O sırada Poyraz, Güney ve Erdem geldi.

“Senin burada ne işin var?” dedi Poyraz.

“Gelmeniz iyi oldu. Gidiyorum ben. Bundan sonra o çok sevdiğiniz kızınız, kardeşiniz ile yaşarsınız. Ama lafımı unutmayın; gün gelir pişman olursunuz. O gün bu günü hatırlayın. Belki affederim, ama kalbim affetmez. Ben size ikinci bir şans verdim, siz kullanamadınız.” dedim gözlerim dolu.
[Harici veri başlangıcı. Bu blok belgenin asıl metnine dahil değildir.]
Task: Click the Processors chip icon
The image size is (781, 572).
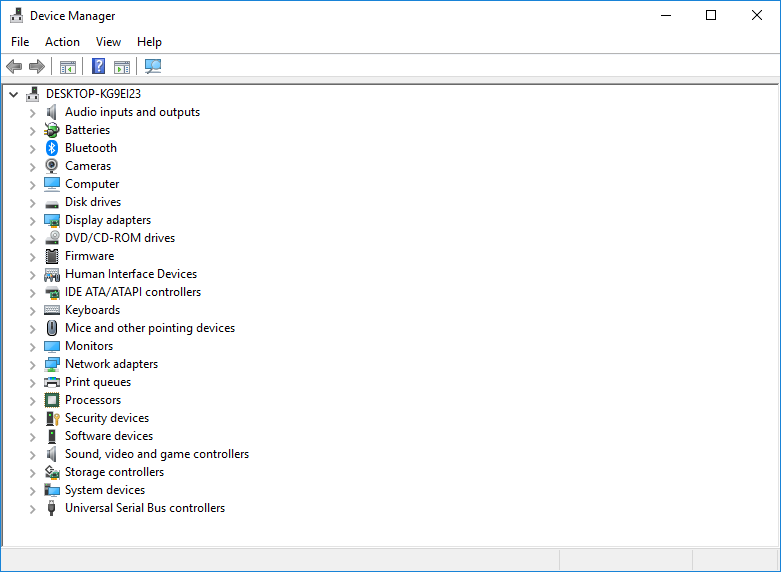Action: 52,400
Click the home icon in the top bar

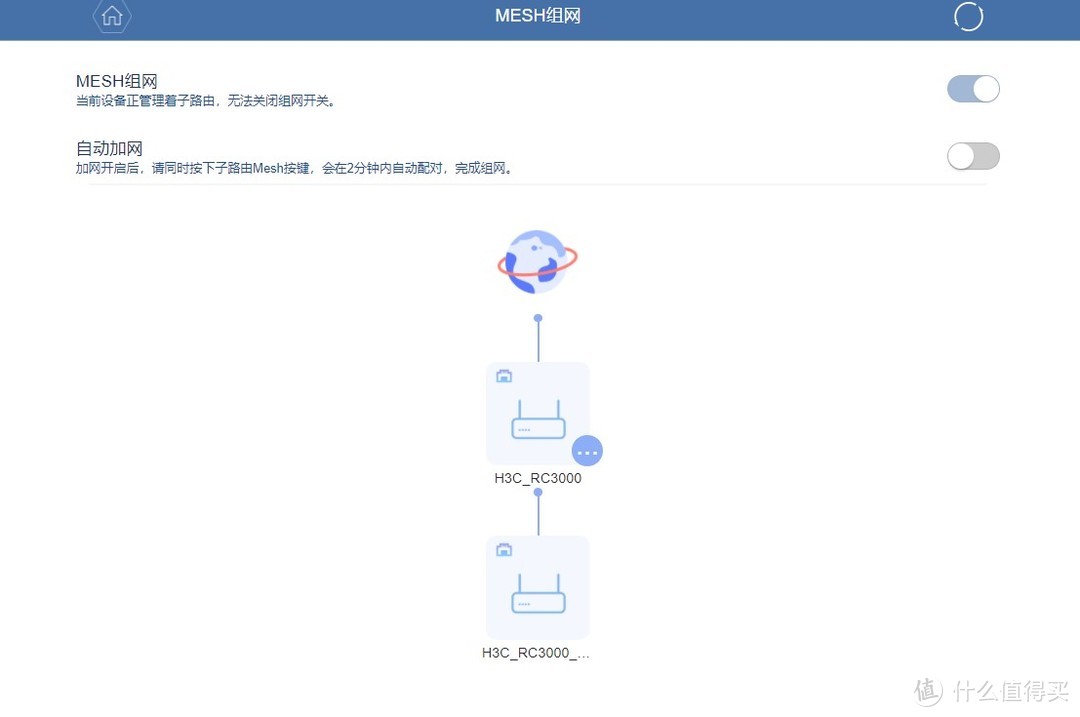pos(112,17)
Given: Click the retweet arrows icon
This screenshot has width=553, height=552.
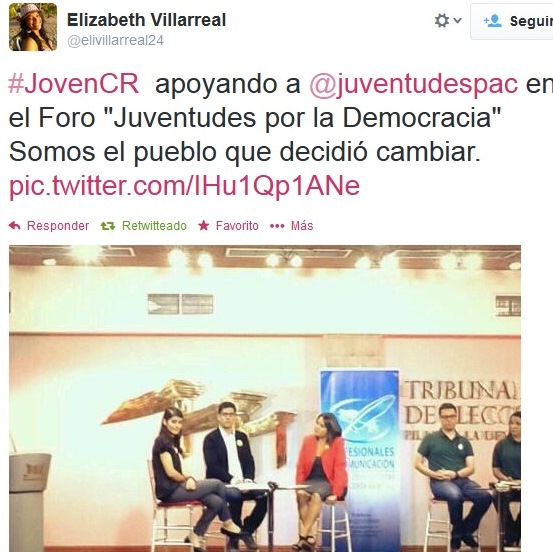Looking at the screenshot, I should tap(108, 226).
“Onların sana ihtiyacı yok. Ben varım. Ben bu aileyi toplayacağım, göreceksin.” dedi Hazal arkadan.

“Kolay gelsin Hazal. Toplamak yerine dağıtacaksın, bunu çok iyi biliyorum. Ama beni ilgilendirmez. Çünkü ben artık bu ailenin bir üyesi değilim. 18 yaşıma üç ay kaldı. O gün kimliğimi değiştireceğim. Bundan sonra beni kimse göremeyecek, sesimi duyamayacak.” dedim.

Taksiye bindim. Şoför kapıda olanları duymuştu.

“Ağlama kızım, değmez.” dedi.

“Çok zor amca, çok zor. Ben onlara hiçbir şey yapmadım.” dedim.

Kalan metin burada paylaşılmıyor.